Extended Data Fig. 9: Structural characterization and comparison of ex vivo Aβ42 fibrils after incubating with AV-45.

a., b. Representative cryo-EM micrographs of AD1 soluble Type I (a) and Type III (b) fibrils incubated with AV-45. Insets: 2D class averages. c Cross-section of density maps from previously reported ex vivo Aβ42 fibrils extracted from the brains of sporadic AD patients by sarkosyl-based extraction method (top, EMD-ID: EMD-13800) and water-based soaking method (bottom, EMD- ID: EMD-15770). Potential solvent densities in the AV-45 binding channel are indicated in red arrow heads. d Structural comparison between the soluble Type I fibrils of AD1 with and without the addition of AV-45. One half of structural model is shown in sticks, and the other half is shown by main chains.
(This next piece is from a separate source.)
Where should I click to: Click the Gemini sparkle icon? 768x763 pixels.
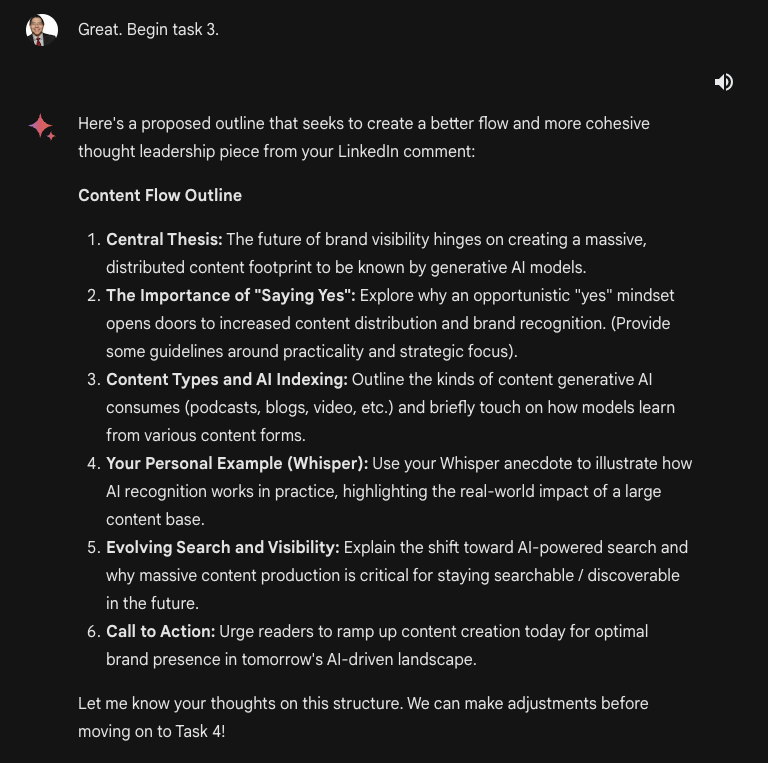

R.m.s.d. between these two structures is 0.305 over 64 Cα atoms (global alignments).e., f. Cross-section view of the Type III:AV-45 complex density map (e) and the structural model fitted in the density map within 2-Å radius of the model (f). Extra densities are colored in orange. g. Structural comparison between the Type III fibrils of AD1 with and without the addition of AV-45. The r.m.s.d. between the two structures is 0.527 over 80 Cα atoms (global alignments).